Biden is rumored to be preparing to throw the lever on Kurd support, with the aim of helping them create a state within a state in Syria. The idea is not a new one. Indeed, even in 2014, Assad himself held out his hand to the Kurds and suggested a similar deal, based on peace – as Kurdish forces were equally as effective at hitting ISIS as the regular Syrian army.
However, if Biden makes this move, it will not be on very friendly terms with Assad, but will aim instead to weaken the credibility and strength of the Syrian leader. A breakaway state not only makes the regime look fragile but also sends the wrong message to other ethnic groups in Syria who might be inspired to follow a similar path – not to mention in the region.
Yet something has to give.
If such a move is really being mulled by Biden, then how does that impact the new relations between GCC leaders and Assad? Would this decision throw the relations with the UAE, in particular, into the long grass? It is worth noting that only back in 2020, Abu Dhabi had made some very lucid statements about “supporting” the SDF, when Turkey was planning a 32km “buffer zone,” and there were even some reports of huge cash offers to supposedly destroy Turkey’s forces there. Therefore, the UAE’s relations with the Kurds will always be a grey zone and one which Assad will watch carefully.

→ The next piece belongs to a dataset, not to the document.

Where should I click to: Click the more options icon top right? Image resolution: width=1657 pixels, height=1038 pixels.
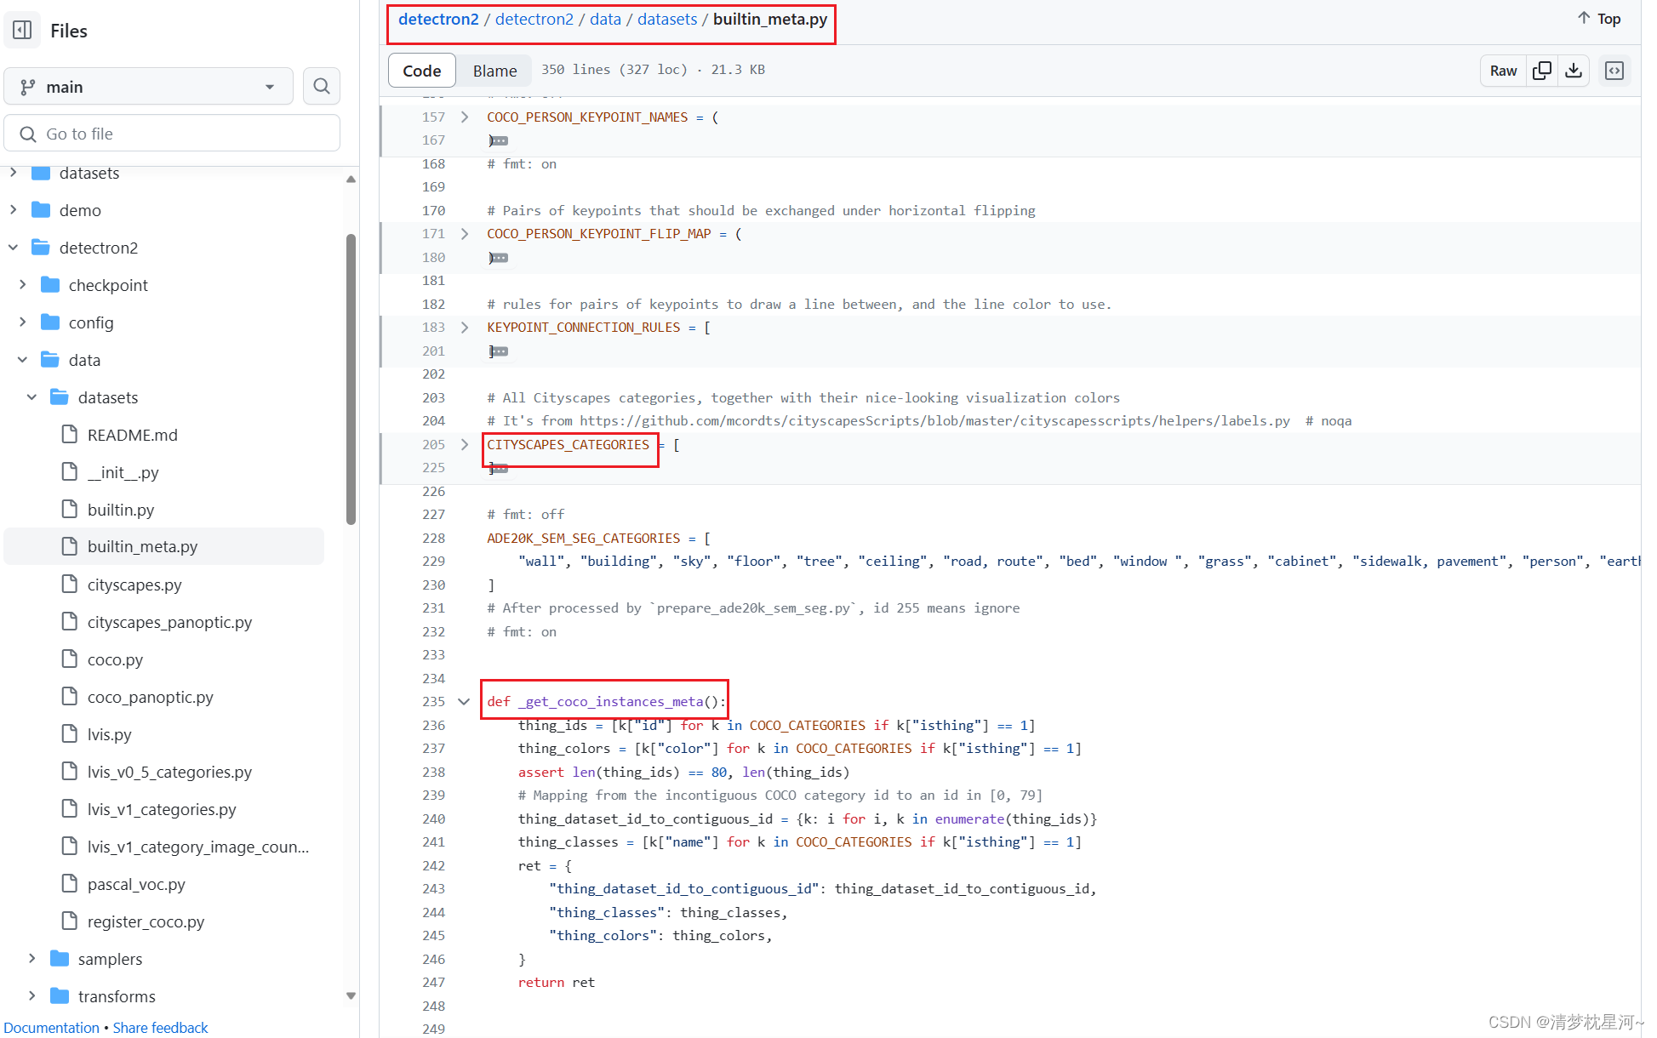(x=1615, y=70)
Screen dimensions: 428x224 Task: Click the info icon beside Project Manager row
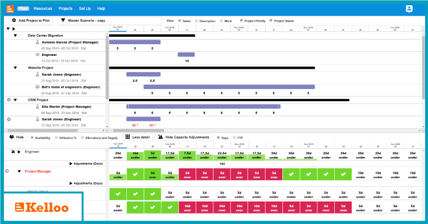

And perhaps even more relevant is where does a stronger SDF in the North place Turkey’s relations with both Washington and Israel? Can these two relationships get worse? And as a consequence of a stronger SDF (which is made up largely of Kurdistan Workers’ Party – PKK – fighters), could we see Turkish President Recep Erdogan thawing relations with Assad, which this author predicted in 2017?
This latter scenario is in fact inevitable as Turkey is also being pacified by KSA and the UAE into improving ties, although it presents some challenges. While there has been a certain loathing of Assad by the GCC leaders for years, there was always a common enemy which kept a bond between them: their fear of the Muslim Brotherhood.
A certain thawing of bad relations will benefit both Assad and Erdogan as they both look to contain Kurdish ambitions in Syria.
Thus, Erdogan becoming as friendly to Assad as Saudi Arabia and the UAE in the region is probably unlikely. But a certain thawing of bad relations will benefit both Assad and Erdogan as they both look to contain Kurdish ambitions in Syria.
In the meantime, watch out for news that Syria will soon be welcomed into the bosom of the Arab League and expect photo handouts of big media featuring Assad and GCC figures in “dish-dash” attire.
The Arabs in the region will now humor Assad and his regime. And in return, they will get some free training on how to contain any further Arab Spring revolutions with a back-channel door open to the Russians, if and when they need it. After all, what’s a rigged election between friends?